### PAGE EXCERPT

***

“One of the great mistakes is to judge policies and programs by their intentions rather than their results.” Milton Friedman.
Let’s run down some of the real time statistics:
* Unemployment: 20% or greater. States are still behind in processing claims.
* National Debt: 25,000,000,000,000. That is trillion folks. Grew by 1 trillion dollars in one month.
* Price of Crude Oil: Future oil deliveries per barrel were negative at one point. At inflation adjusted levels, oil is priced at 1880’s level’s.
* M2 Money supply: Chart is almost off the charts!
* San Francisco Health Department: Confirms it is providing alcohol, weed, nicotine & other substances to the homeless they are housing in hotels during coronavirus quarantine.
*Texas: Salon owner jailed for seven days for cutting hair so her children could eat.
It seems the Federal Government is intent on not letting a single company go bankrupt, this at the risk of bankrupting pension funds, insurance companies, our country and our collective morality. Many cities and states are similarly bankrupt, overly dependent on the bond market and tax increases.
All this corporate life saving is being done for who? Bondholders? Employees? Zombie companies have been around for longer than any free market would allow because of the persistent low interest rate environment. Interest rates have been dropping since the 1980’s, but rates have been at or near the zero bound since the Great Recession of 2009.
Low rates keep marginal companies alive with cheap money while stealing savers the ability to save and pension funds the ability to safely invest within the parameters of their conservative investment objectives. The intention of the low rate policy is nice, but the results will be more devastating as time goes by and debt grows at every level.
What can’t be paid back, won’t be paid back. The Free Market has been effectively dissolved into a bureaucratic money printing and price discovery mess. Real price discovery is important in equity and bond markets because it’s a gauge of investor attitudes. Investor complacency seems to be setting in again because of the Federal Reserve monetary backstop. Jerome Powell, Fed Chair, has said we have “no limits” on our bond buying and lending power.
Actually, there are limits, Section 13 (3) of the Federal Reserve Act describes these limits. “Don’t fight the Fed” is an investor mantra that means to not countertrade the Federal Reserve Bank policies. Somebody does need to fight the Fed, but it won’t be politicians. Politicians need budget deficits funded, who will fund growing budget deficits? The circle is vicious and growing.
We are heading for a debt deflation explosion. I don’t know when it will occur, but it will occur. And this will occur regardless of the Central Banks stated dual mandate of stable prices and sustainable employment. Money creation and markets are socially distancing from the eventual reality of the debt explosion.

***

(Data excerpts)
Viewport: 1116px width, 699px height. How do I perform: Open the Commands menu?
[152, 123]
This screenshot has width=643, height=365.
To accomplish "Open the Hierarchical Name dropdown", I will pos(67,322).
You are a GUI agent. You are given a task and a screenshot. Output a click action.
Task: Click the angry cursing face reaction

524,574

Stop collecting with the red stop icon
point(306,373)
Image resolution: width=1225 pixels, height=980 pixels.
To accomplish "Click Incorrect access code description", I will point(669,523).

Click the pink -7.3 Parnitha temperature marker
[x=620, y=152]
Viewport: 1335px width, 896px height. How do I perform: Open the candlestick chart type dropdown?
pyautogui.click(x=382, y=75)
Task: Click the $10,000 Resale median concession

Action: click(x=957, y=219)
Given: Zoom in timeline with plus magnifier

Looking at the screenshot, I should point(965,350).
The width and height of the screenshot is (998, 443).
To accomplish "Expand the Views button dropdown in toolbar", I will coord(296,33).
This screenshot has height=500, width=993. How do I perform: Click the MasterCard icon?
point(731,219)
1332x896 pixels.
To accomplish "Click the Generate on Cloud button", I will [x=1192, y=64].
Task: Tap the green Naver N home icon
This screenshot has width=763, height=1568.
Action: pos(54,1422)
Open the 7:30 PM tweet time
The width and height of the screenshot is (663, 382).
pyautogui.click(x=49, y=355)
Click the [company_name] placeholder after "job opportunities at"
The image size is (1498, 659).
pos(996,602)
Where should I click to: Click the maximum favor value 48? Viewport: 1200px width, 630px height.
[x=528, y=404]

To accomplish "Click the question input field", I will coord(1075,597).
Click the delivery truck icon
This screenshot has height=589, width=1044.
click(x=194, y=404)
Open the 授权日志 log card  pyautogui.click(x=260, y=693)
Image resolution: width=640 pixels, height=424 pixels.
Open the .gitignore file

***

### ACTIVITY
Decide whether each statement agrees with the piece on debt and Federal Reserve policy. Answer yes or no for each, and quote the deciding words. 1. Rates have been at or near the zero bound since the Great Recession of 2009. 2. The national debt grew by 1 trillion dollars in one year. 3. A salon owner in Texas was jailed for seven days.

### TASK OUTPUT
1. Yes: "rates have been at or near the zero bound since the Great Recession of 2009"
2. No: "Grew by 1 trillion dollars in one month."
3. Yes: "Salon owner jailed for seven days for cutting hair so her children could eat."